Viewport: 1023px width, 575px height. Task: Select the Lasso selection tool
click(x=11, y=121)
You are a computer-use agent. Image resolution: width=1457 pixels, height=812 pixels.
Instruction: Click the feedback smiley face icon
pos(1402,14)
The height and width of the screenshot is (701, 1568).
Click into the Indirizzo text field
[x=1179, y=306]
--
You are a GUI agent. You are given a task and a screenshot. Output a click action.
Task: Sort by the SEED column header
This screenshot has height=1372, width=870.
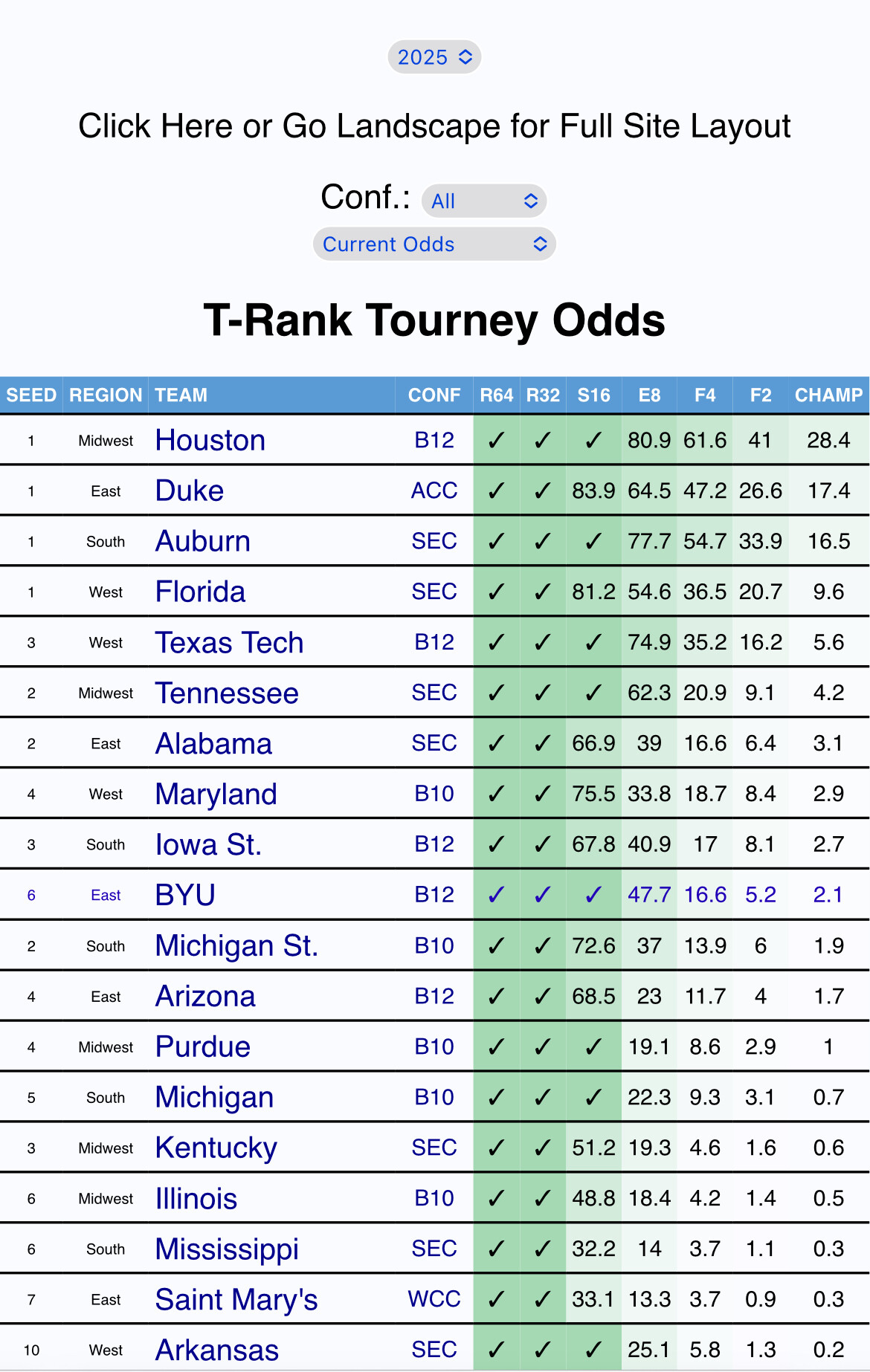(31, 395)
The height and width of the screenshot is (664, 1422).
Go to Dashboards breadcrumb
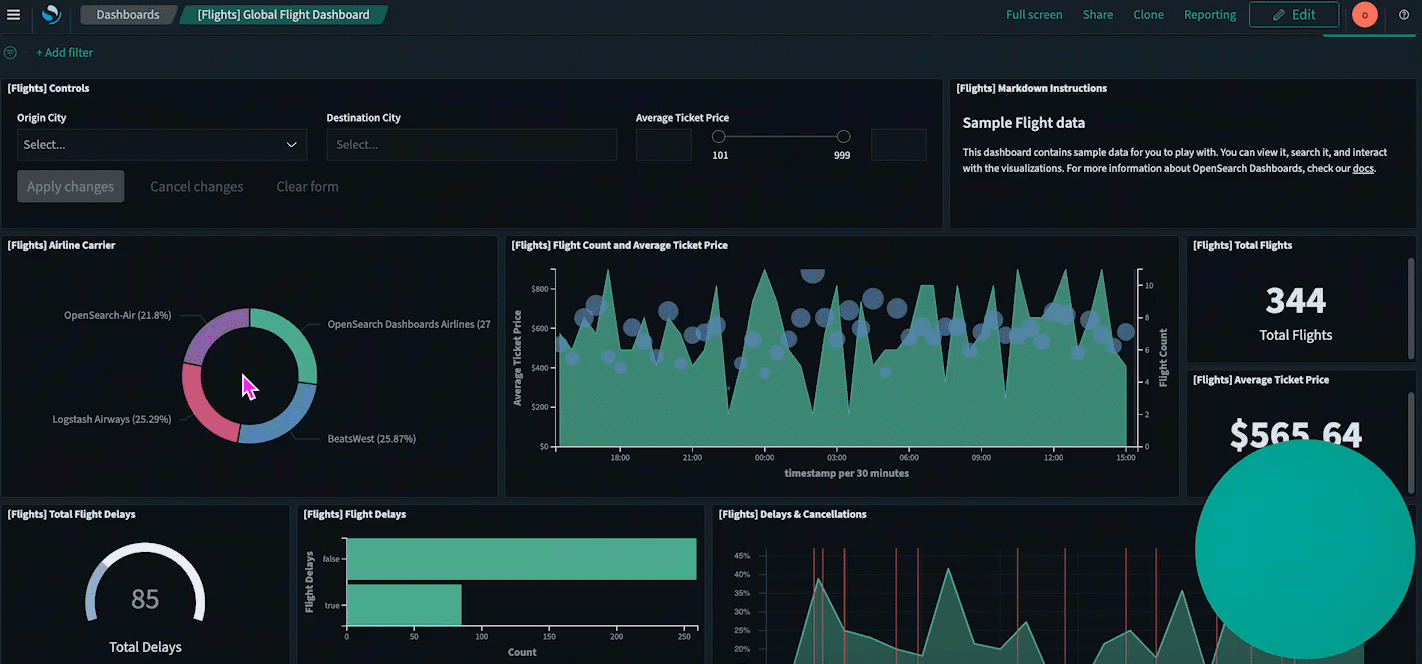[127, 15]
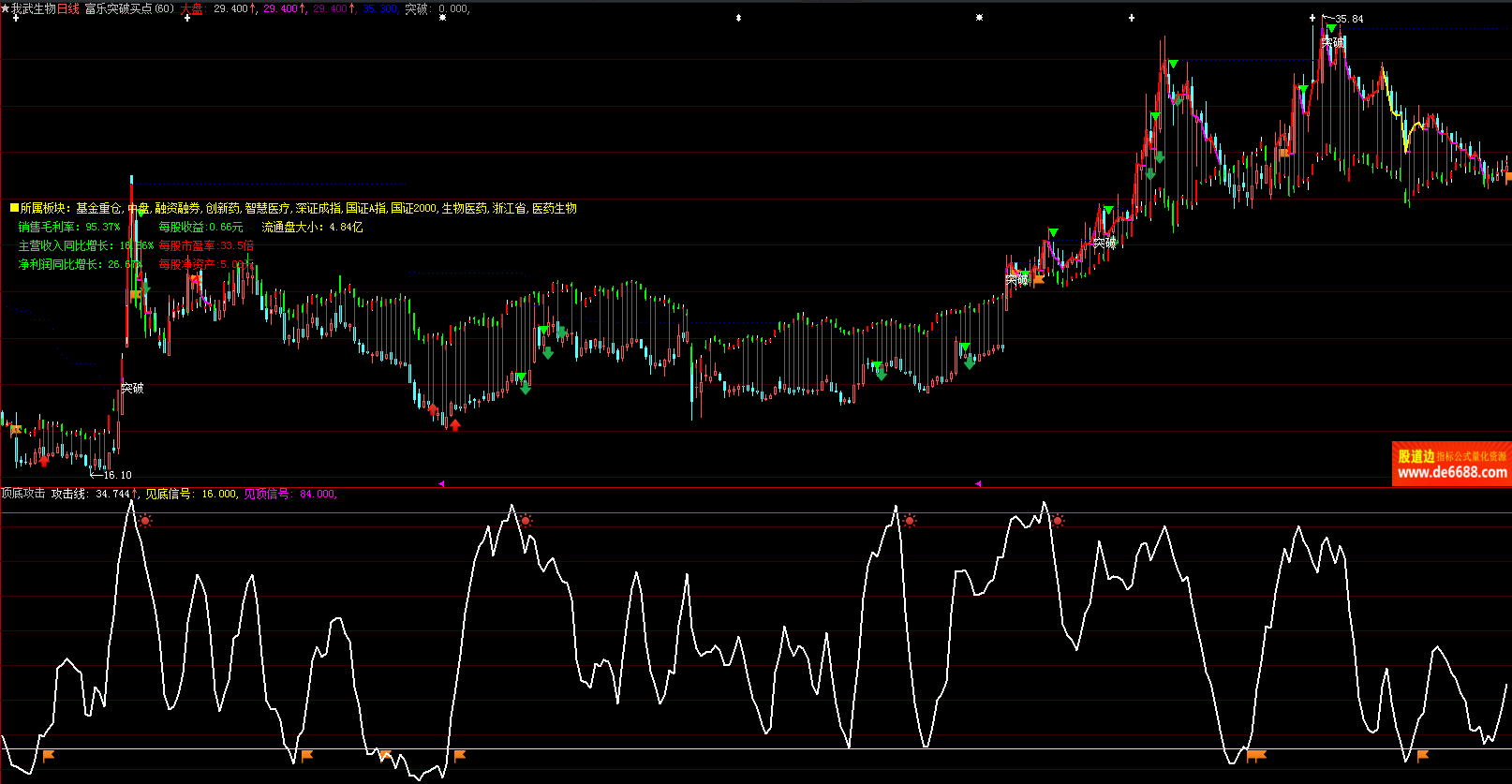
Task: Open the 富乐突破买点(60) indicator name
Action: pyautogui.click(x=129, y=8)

◆ **EXERCISE BRIEF**
Your answer should consist of the lines above that hold the word "agent".

◆ **ANSWER BOX**
You are a computer-use agent. Image resolution: width=1457 pixels, height=812 pixels.
You are a GUI agent. You are given a task and a screenshot. Output a click action.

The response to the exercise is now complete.